Nein. Lehrer sollten sich allerdings ihrer Verantwortung gegenüber ihren Schülern bewusst sein. Außerdem sollten sie möglichst umfassend über die momentanen Nutzerbedingungen bei Facebook informiert sein, was bei den häufigen Änderungen kaum möglich ist.

Haben Sie ein Smartphone? 

Ja. Sogar die Facebook-App, wobei ich diese kaum nutze. 

Nutzen Sie das auch in den Pausen, um auf Facebook zu sehen, was es Neues gibt?
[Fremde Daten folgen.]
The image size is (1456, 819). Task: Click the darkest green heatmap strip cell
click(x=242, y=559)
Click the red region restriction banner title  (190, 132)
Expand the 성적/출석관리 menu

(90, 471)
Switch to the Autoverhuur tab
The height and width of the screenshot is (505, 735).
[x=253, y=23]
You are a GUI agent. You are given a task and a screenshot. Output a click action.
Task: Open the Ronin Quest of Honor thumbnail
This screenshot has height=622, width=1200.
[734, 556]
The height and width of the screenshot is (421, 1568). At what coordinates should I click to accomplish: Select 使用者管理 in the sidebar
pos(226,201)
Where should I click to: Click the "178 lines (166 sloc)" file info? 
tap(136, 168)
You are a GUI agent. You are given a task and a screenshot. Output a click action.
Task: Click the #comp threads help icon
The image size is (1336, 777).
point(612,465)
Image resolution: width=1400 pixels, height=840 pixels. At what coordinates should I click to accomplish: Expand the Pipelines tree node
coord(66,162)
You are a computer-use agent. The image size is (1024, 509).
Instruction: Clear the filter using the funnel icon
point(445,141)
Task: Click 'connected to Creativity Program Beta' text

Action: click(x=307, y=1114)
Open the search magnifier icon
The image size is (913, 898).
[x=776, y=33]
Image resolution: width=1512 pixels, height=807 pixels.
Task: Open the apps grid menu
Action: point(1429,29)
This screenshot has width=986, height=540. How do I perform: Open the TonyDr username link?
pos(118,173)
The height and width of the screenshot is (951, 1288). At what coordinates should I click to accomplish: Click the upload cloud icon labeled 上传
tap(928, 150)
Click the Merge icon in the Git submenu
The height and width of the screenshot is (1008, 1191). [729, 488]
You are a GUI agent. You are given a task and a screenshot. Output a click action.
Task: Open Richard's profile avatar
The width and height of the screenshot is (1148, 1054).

Nein! Es gibt nichts relevantes Neues auf Facebook, das nicht noch bis zu meinem nächsten Einloggen abends am Schreibtisch oder auch erst an den nächsten Tagen warten könnte. Darüber hinaus finde ich den Anblick, der sich einem tagtäglich in der Pausenhalle bietet, fürchterlich: hunderte junger Menschen, die nebeneinander stehen und schweigend auf ihren Smartphones rumtippen. Ich glaube, dass einige von denen sich auch wirklich mit den neben ihnen stehenden Personen über Facebook oder WhatsApp unterhalten. Ich kann noch nicht sicher sagen, ob sich das schon auf die allgemeine Kommunikationsfähigkeit dieser Schüler ausgewirkt hat, aber ich bin immer noch ein großer Freund der Face-to-Face-Unterhaltung.